The House leadership, that is. According to The Hill:
The House will vote without waiting for a new Congressional Budget Office (CBO) analysis of Upton’s changes or the amendment from Rep. Tom MacArthur (R-N.J.) that won over the House Freedom Caucus. That analysis will eventually provide insight into the bill’s effects on coverage and its cost.
What’s the difference between what went down in flames earlier, and what is coming now? The text is not accessible to me yet (I searched here), but my understanding is it allows to waivers so states can drop the pre-existing conditions… and adds $8 billion over ten years to fund high risk pools.
Here’s some illustration of the sheer insufficiency of $8 billion. From CBPP:
The details behind this additional $8 billion are unclear; some accounts suggest it would go to fund state high-risk pools, while others suggest it would go for other purposes.
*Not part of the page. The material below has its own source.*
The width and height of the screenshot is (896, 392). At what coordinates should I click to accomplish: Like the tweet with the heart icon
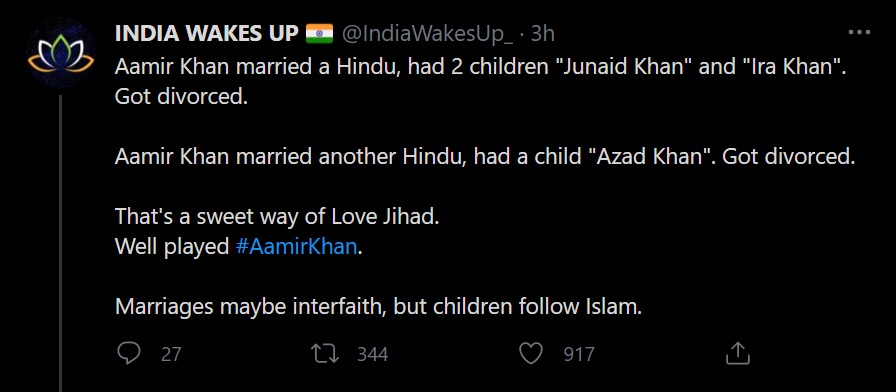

But either way, the additional funding wouldn’t come remotely close to addressing the severe problems that the bill creates for people with pre-existing conditions. Notably, the $8 billion would restore less than 1 percent of the nearly $1 trillion the House bill cuts from programs that help people afford coverage.
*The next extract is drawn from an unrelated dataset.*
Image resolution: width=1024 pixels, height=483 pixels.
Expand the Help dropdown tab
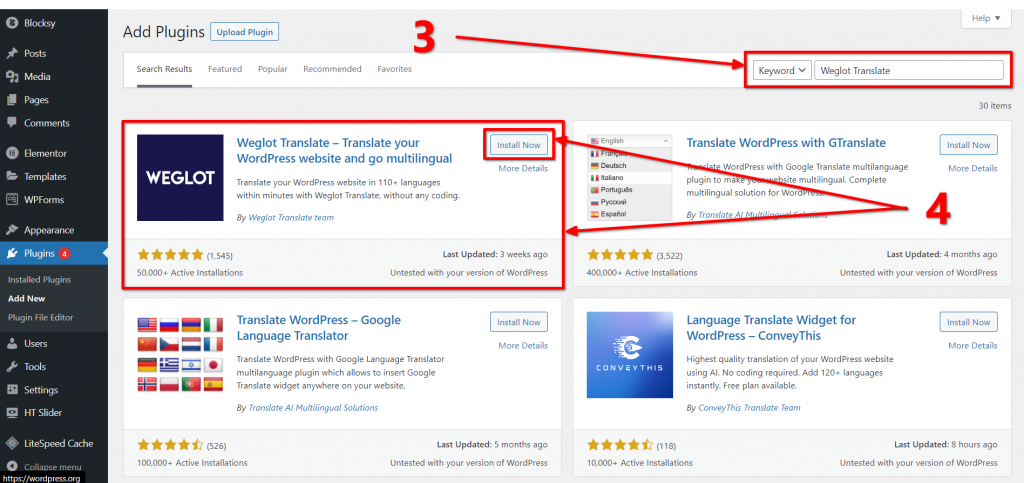pyautogui.click(x=985, y=18)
This seems in some ways even worse for coverage than the first plan, which CBO assessed thusly:
CBO and JCT estimate that enacting [H.R. 3762, the Restoring Americans’ Healthcare Freedom Reconciliation Act of 2015, which would repeal portions of the Affordable Care Act (ACA) eliminating, in two steps, the law’s mandate penalties and subsidies but leaving the ACA’s insurance market reforms in place] would affect insurance coverage and premiums primarily in these ways:
- The number of people who are uninsured would increase by 18 million in the first new plan year following enactment of the bill. Later, after the elimination of the ACA’s expansion of Medicaid eligibility and of subsidies for insurance purchased through the ACA marketplaces, that number would increase to 27 million, and then to 32 million in 2026.
- Premiums in the nongroup market (for individual policies purchased through the marketplaces or directly from insurers) would increase by 20 percent to 25 percent—relative to projections under current law—in the first new plan year following enactment. The increase would reach about 50 percent in the year following the elimination of the Medicaid expansion and the marketplace subsidies, and premiums would about double by 2026.
Well, I can’t be sure it’ll be worse. For certain, the representatives voting tomorrow won’t know for sure because the House leadership is heck-bent on a vote without knowing. For them, it is clear, more knowledge is not helpful.
So much for the party of fiscal responsibility. Or expertise, for that matter.